11 May 2023
Thursday of the Fifth Week of Easter
In today’s reading from the Acts of the Apostles Peter admonishes those who make a distinction between Jew and Gentile. The modern church continues this defense of the commonality of the human community and it stands as bulwark against the fragmentation of humanity caused by racial theory, eugenics, and scientific racism, movements supported by many intellectuals in the last half of the 19th century. While many countries were marching with full thrust into national struggles forged by Darwinian socialism, the church viewed this route as the sure course for disaster for humanity. The record of the Church, particularly by the end of the 19th century is loud and clear. A few examples must suffice. Pope Leo XIII in the encyclical Rerum Novarum advocated the unity of humanity with his emphasis on dignity of the human person, the common good, and subsidiarity. Forty years later Pius XI in Quadragesimo Anno Pope Pius XI reiterated the themes of Pope Leo XIII and cast a critical eye on the abuses caused by an unregulated capitalism and atheistic communism. This same Pope, an unrecognized hero of the day, provided the first instance a government official speaking against “the conspiracy of silence” and blasted Hitler’s government for its attacks against humanity in the encyclical Mitbrendender sorge. The Catholic church in Germany paid a high price for the Pope’s scathing criticism of Nazi Germany after the promulgation of this encyclical A quote from a papal address given by Pius XI on September 14th1938, the feast of the Holy Cross, deserves repetition:
“Mark well that in the Catholic Mass, Abraham is our Patriarch and forefather.

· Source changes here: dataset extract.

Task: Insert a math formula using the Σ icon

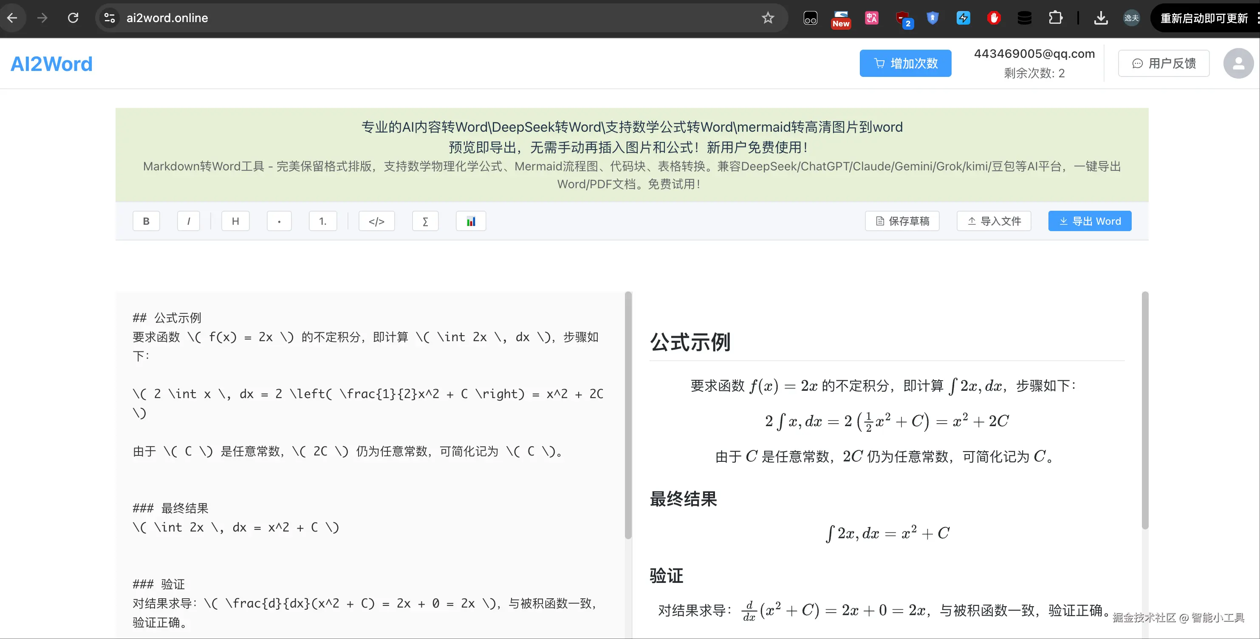Action: [425, 221]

Anti-Semitism is incompatible with the lofty thought which that fact expresses. It is a movement with which we Christians can have nothing to do. No, no, I say to you it is impossible for a Christian to take part in anti-Semitism. It is inadmissible. Through Christ and in Christ we are the spiritual progeny of Abraham. Spiritually, we [Christians] are all Semites”
In the first encyclical of his papacy, Pope Pius inaugurated what would be one of the hallmark themes of his papacy: The dignity of the individual and the social and governmental structures required to support this dignity. Summi Pontificatus states
….the first of these pernicious errors, widespread today, is the forgetfulness of that law of human solidarity and charity which is dictated and imposed by our common origin and by the equality of rational nature in all men, to whatever people they belong…..
Evidence for the Church’s stand on the dignity of each human person can be heaped into a very large pile. It is unfortunate that, in many cases, when Catholic schools look to understand the importance of the commonality of the human family and the obligations of this understanding. Unfortunately, there exists an ignorance of this Catholic tradition and its defense of the commonality of the human family, a defense that finds it has its roots deep in the experience and teachings of the early church, a tradition that bears fruit in the teachings and the practices of the church today.